Turning to the provider license, the prospective Ruraltown buyer is incorrect in its belief that it could purchase the CCN without regard to the provider agreement. Unlike a personal service contract with a physician, the hospital may assume and assign its provider agreement to the buyer, which in this case would be critical. Otherwise, it would take far too long for a convenience store owner with no previous relationship to the healthcare sector to undertake the application process and be approved quickly enough by the government to continue to participate in the Medicaid/Medicare reimbursement program post-closing.

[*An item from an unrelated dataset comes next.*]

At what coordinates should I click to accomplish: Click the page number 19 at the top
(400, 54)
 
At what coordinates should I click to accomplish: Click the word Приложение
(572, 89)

The buyer’s position that it can buy the CCN as an asset independent of the provider agreement is not one of first impression. The government has consistently taken the position that provider agreements and the licenses issued thereunder are executory contracts, and overpayments, as with any other obligation, must be cured before they can be assumed and assigned to a buyer. Providers have argued that the license itself results from the completion of a form subject to government approval and is not a negotiated instrument, but a majority of courts have sided with the government on this issue. In practical terms, it does not matter because Section 363(f) does not extinguish recoupment liability. So either way, the government will get paid.
Considering all of this, how would the author vote as a director on the board of the Ruraltown hospital? He would agree to sell the hospital in a bankruptcy proceeding, because Section 363 affords the transparency of the sale process. In healthcare bankruptcies, protections built into the Bankruptcy Code insure a forum to supervise the quality of patient care being administered and foster negotiated settlements.